Of course, we do not have very long.

So we have another reply—a response that I am still not convinced answers the question. We are not saying that there should be no rule; we are saying that the rule should be discretionary. There is a suggestion in the letter that,

“giving more discretion to inquiry chairs, could … lead to a loss of that opportunity”.

I think that noble Lords who have already spoken might argue that that is not necessarily the case, and, indeed, that it would be beneficial for there to be an amendment to ensure that there is discretion. I urge my noble friend the Minister—given the Government’s belief that Rule 13, in principle, strikes the right balance—to reconsider the question of making it explicit in the rule that this should be discretionary and that in no way should this compromise the position of the witnesses concerned.

We have learnt that the extraordinary, unexplained delay in publishing the Chilcot report relates to the ongoing receipt of information by the inquiry panel following the issuance of warning letters. If that is true, surely it is a prime example of a lack of clarity in the rules pursuant to the Inquiries Act, leading—I have no doubt—to a considerable increase in costs, time wasted and frustration on the part of all concerned and, worse still, to a loss of public trust in the process. Will anyone believe the report when it is published? That leads to my final point.

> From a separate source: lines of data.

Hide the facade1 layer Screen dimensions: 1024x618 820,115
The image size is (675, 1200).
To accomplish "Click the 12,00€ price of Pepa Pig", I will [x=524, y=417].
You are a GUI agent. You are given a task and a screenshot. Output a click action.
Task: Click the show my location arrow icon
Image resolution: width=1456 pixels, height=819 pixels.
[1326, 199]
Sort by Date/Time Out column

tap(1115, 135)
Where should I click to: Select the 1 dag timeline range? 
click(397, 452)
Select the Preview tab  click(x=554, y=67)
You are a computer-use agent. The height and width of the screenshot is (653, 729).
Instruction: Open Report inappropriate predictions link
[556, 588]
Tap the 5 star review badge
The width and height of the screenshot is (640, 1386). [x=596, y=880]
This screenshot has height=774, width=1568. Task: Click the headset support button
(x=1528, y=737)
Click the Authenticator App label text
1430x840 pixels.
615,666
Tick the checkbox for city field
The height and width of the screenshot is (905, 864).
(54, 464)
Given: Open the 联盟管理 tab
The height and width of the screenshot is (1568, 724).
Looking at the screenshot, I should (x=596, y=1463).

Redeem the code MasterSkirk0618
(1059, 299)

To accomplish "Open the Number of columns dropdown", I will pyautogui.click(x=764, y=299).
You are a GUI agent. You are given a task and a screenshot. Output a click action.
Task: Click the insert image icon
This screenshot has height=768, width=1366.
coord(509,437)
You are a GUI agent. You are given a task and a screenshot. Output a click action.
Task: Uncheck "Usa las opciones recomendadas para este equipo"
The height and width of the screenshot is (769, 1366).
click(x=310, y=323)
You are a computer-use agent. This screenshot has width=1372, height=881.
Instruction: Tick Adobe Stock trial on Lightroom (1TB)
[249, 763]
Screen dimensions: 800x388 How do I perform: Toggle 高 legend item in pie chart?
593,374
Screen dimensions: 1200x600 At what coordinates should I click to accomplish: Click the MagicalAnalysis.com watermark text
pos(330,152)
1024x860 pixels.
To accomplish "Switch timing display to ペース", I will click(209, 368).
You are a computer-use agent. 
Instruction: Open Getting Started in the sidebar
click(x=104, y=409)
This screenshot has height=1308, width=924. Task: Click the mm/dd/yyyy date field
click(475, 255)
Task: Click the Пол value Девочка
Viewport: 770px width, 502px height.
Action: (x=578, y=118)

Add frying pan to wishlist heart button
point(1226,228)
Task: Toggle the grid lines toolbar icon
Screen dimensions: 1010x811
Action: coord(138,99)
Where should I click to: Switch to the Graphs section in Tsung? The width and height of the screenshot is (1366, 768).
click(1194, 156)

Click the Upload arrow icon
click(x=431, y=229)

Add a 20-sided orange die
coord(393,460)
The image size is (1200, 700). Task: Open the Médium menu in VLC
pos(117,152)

In this excellent report there are several references to public trust in inquiries. On reflection, I must declare that at the outset of our committee’s inquiry, I did not believe that the public trust or value inquiries very much at all, and nothing has happened since to change that belief. That is not to say that I do not believe in the value of public inquiries, but I am concerned about public trust. Any value is probably upfront; one witness said that the value is all upfront when an inquiry is a catharsis that something is being done. Other witnesses expressed the view that expectations are raised and, sadly, all too often wane when outcomes—we now have the latest example of that with the Al-Sweady inquiry—bring the whole process into very expensive disrepute. It is to the Government’s credit that the lawyers involved will be subject to legal action. This kind of scenario, relating directly to the Al-Sweady inquiry, was not one considered during our deliberations.

This is a very good and worthwhile report. I urge my noble friend the Minister that the recommendations which have been accepted by the Government in their response should remain in the pending tray, along with the question of Rule 13, to be actioned—we hope—by the next Government.